(DATASET)
===

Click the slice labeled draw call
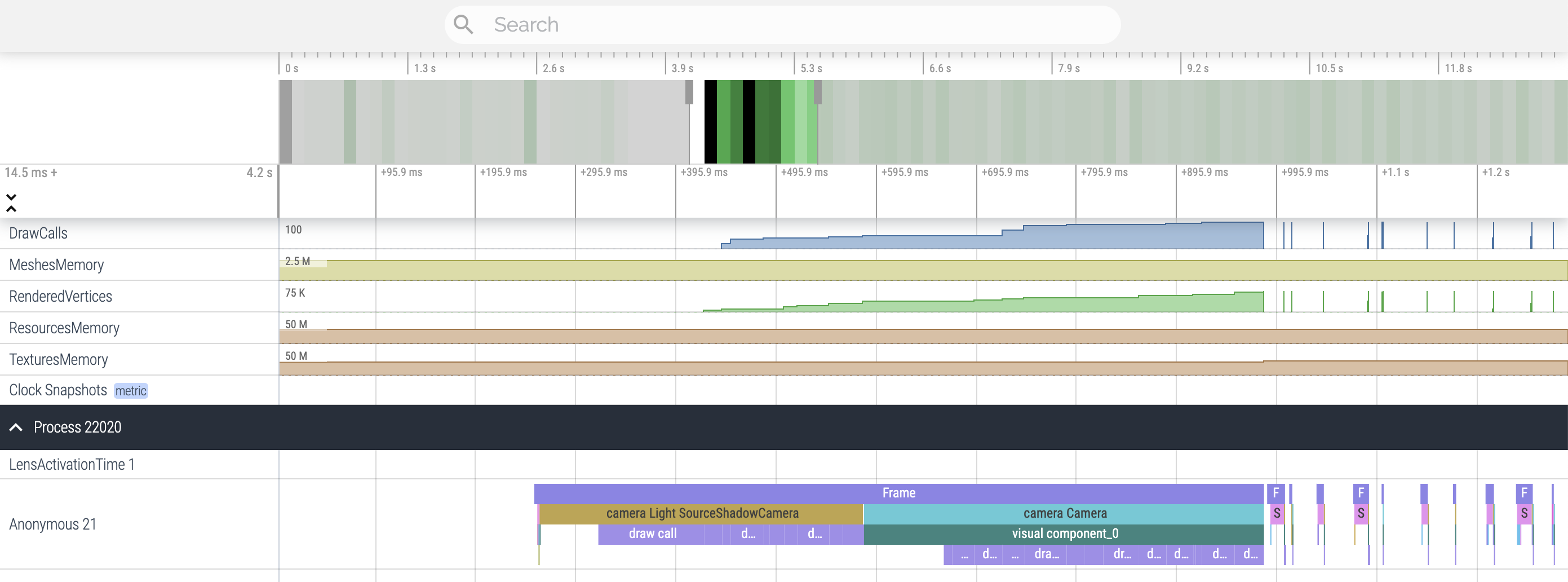point(652,534)
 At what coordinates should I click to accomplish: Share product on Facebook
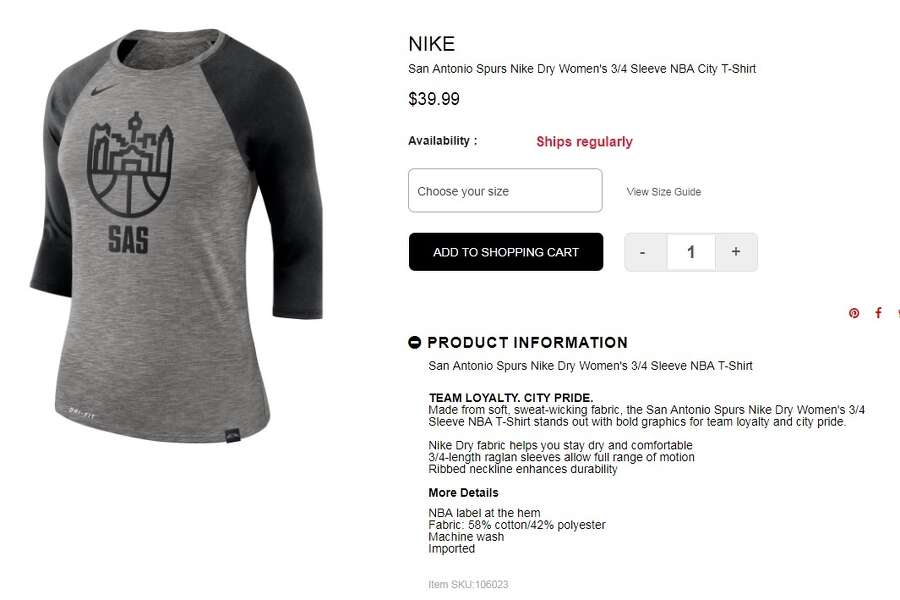pyautogui.click(x=878, y=312)
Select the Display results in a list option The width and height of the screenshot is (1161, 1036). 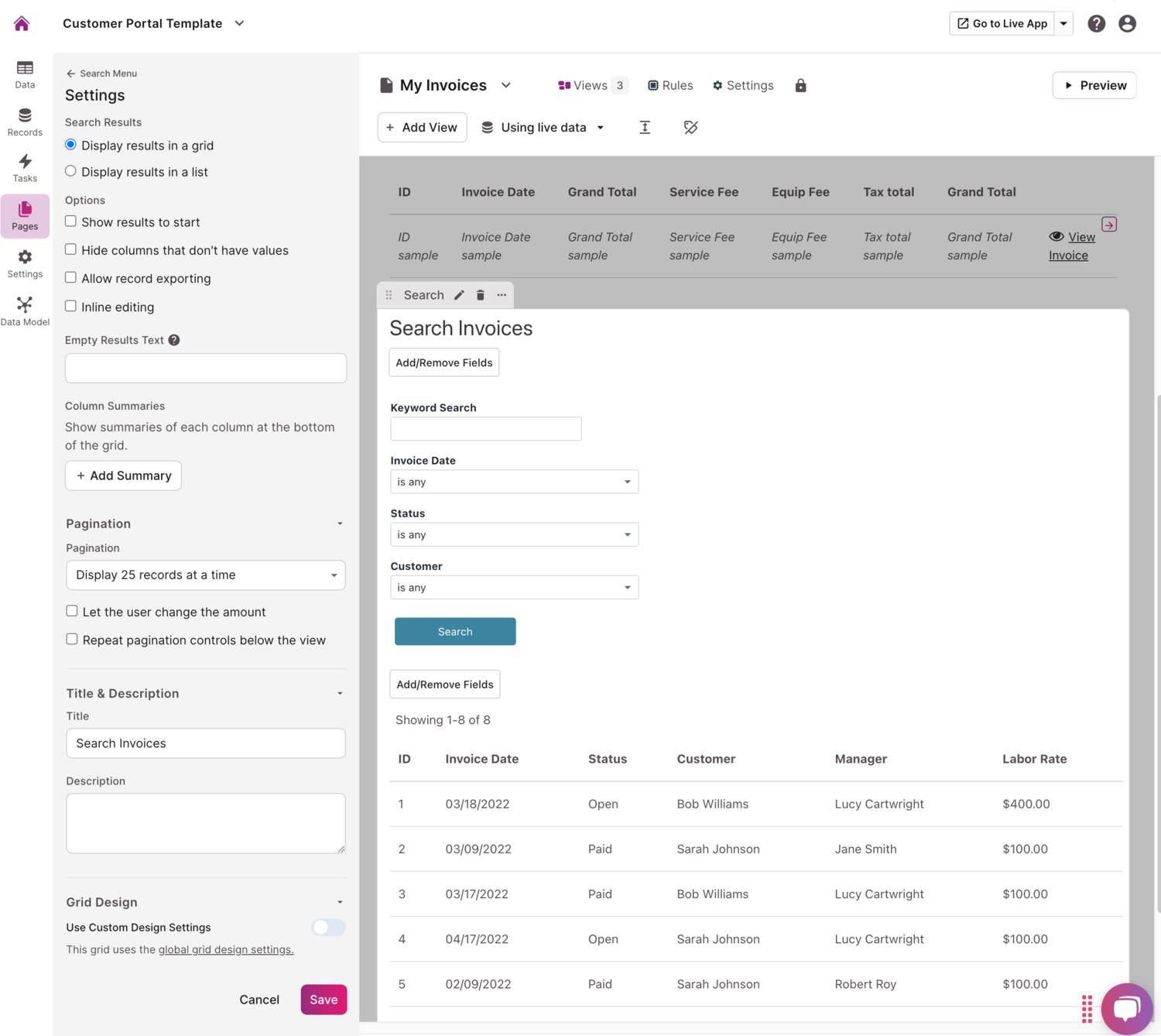70,170
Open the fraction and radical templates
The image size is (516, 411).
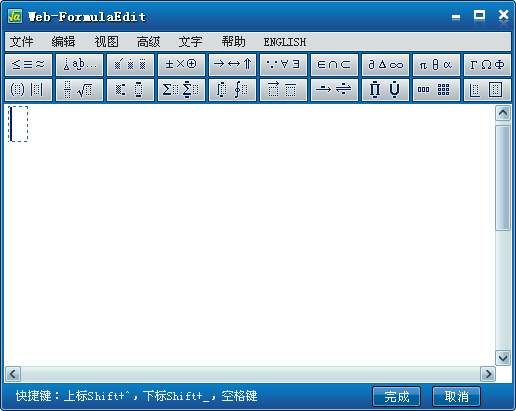coord(80,90)
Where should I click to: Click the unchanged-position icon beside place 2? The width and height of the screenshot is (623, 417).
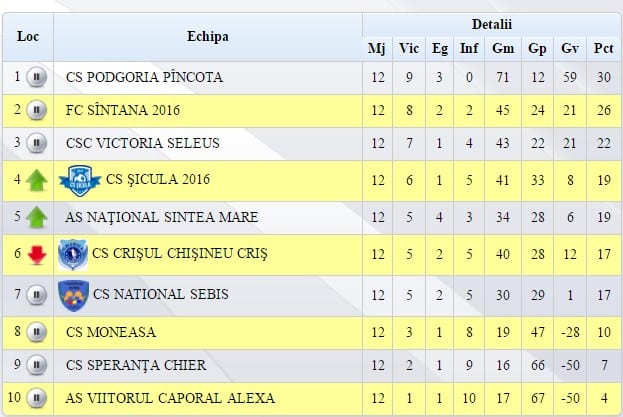(37, 110)
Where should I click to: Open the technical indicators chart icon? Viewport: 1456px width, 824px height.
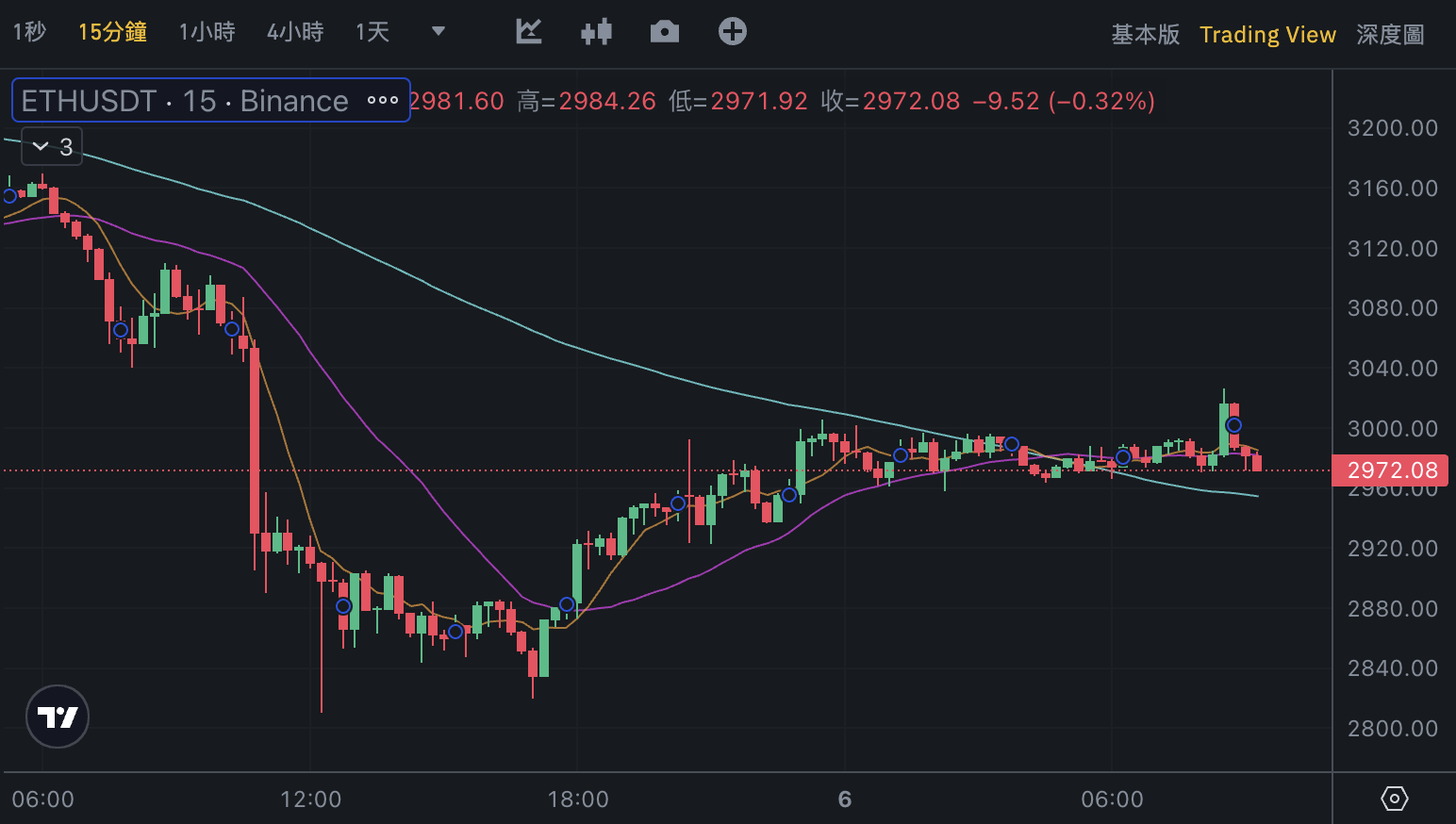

===

(THE TASK) If a line in the listing contains the string "Open", count it; then give only the number of such lines.

(ANSWER) 2